Here we see a Miami Sherman 75mm sandwiched between a Peter Pig and a Command Decision Sherman of the same model. Note that the size of the Sherman is close to the other two – close enough that at table-top distance you could use them in the same unit.

As mentioned above, the turret is shorter than scaling would indicate it should be. We suspect this is due to the mounting of miniature turret vs. real turret, but can’t be positive.

As you can see, the similarities between the models end when you look at them head-on. The Miami Sherman is much shorter than the other two models. The transmission cover plate (at the bottom of the front of the hull) is also more narrow than any extant example of the Sherman we have seen. This view shows the turret shortening issue well.

We do like the placement and volume of stowage, but like all cast-on stowage, if you want to build a force that is varied, you will have to do some serious modifications with saw and file.

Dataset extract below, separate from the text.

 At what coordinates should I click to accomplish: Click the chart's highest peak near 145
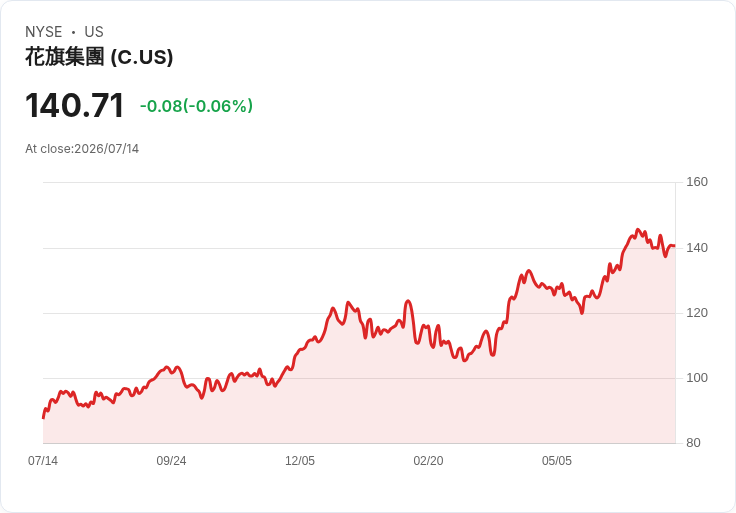coord(637,230)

As with the other Miami Miniatures models, we don’t see any reason why you couldn’t build your Sherman force completely out of these models and have the army look good on the table – assuming you are okay with the smashed turret look.

The Sherman 76 suffers the same issues of shortened turret as the Sherman 75. It also shares the body – as in the only difference between the two is the turret. Finally, this turret has “M-4 76mm” engraved on the side of the turret.

Since we’ve already written this up, we’ll just let the pictures speak for themselves.

Russian Vehicles

Of all the vehicles in this review, the two Russian tanks we picked up are the nicest in our opinion. They’re clean, their scaling is close to the other vendors’ products we own, and they paint up pretty enough. We purchased the KV1 and T-34 models, and compared them to some of the T-34s from our review then compared the KV1 to our Gaming Models and CD KV1s that have never been reviewed, we bought them for armies.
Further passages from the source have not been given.